Le pays scandinave sollicite une coordination renforcée au sein de l’Union européenne pour gérer les retours des ressortissants afghans dont les demandes d’asile ont été rejetées ou qui ont commis des infractions. Le gouvernement suédois souligne que la complexité administrative, liée à l’absence de documents officiels, rend actuellement les opérations de renvoi inefficaces.
Le ministre des Migrations, Johan Forssell, a exprimé sa préoccupation face à l’incapacité de procéder aux expulsions malgré les décisions juridiques prises.

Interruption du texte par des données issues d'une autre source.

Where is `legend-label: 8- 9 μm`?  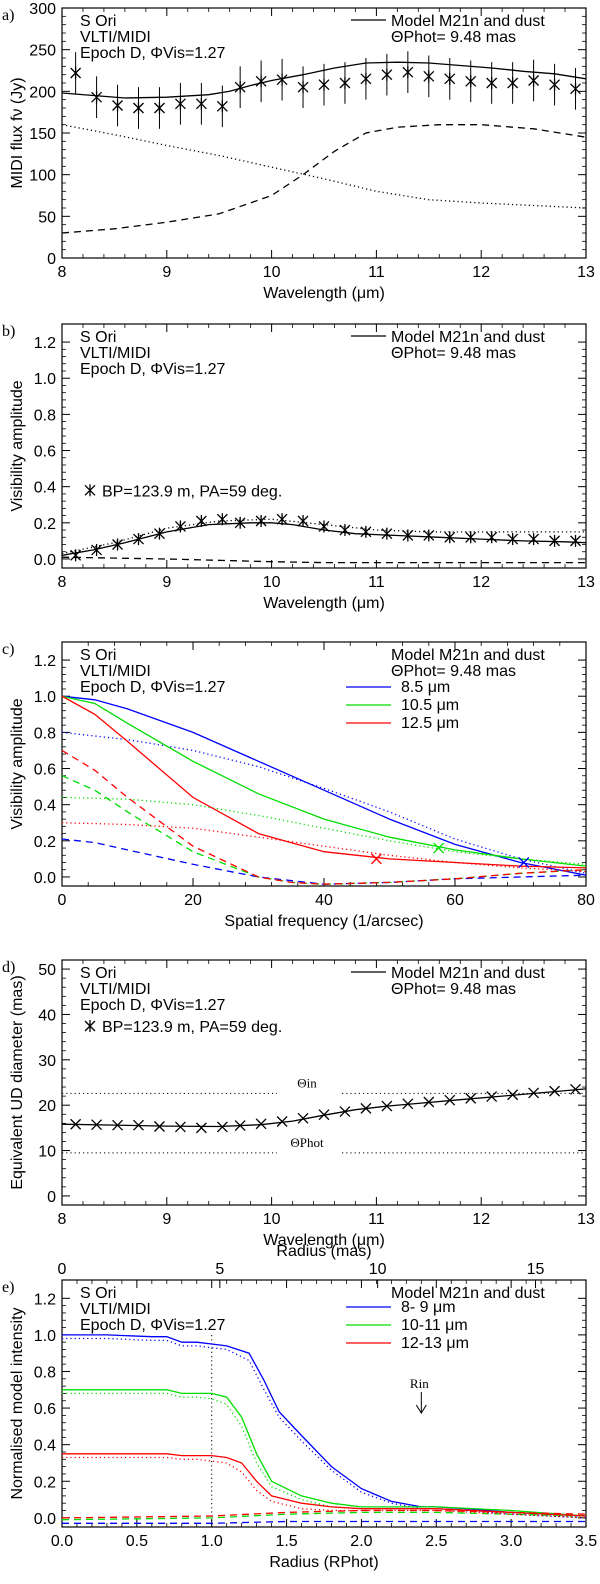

Il pointe du doigt le manque de coopération entre les autorités européennes et les institutions afghanes, dont la légitimité reste contestée par les talibans. « Sans un soutien technique minimum, il est impossible d’appliquer les mesures nécessaires », a-t-il affirmé lors d’une réunion des responsables européens à Nicosie.
Selon Forssell, plus de 50 % des demandes d’asile déposées par des Afghans devraient être rejetées, ce qui rend urgent un retour effectif pour maintenir la confiance du public dans l’accueil des réfugiés légitimes. Il propose des groupes organisés via des vols spéciaux, tout en soulignant que les personnes impliquées dans des crimes ne devraient pas bénéficier de protections.
La Commission européenne a confirmé des échanges avec les « autorités locales » à Kaboul pour optimiser les procédures de retour, sans toutefois reconnaître le régime taliban. Des rapports indiquent que près de 46 % des migrants enregistrés attendent encore une réponse finale, tandis que certains individus ont été interpellés par la police française avant d’être transférés vers l’Espagne.
L’absence de solutions structurelles persiste, mettant en lumière les défis liés à la gestion des flux migratoires et aux tensions entre sécurité nationale et droit international.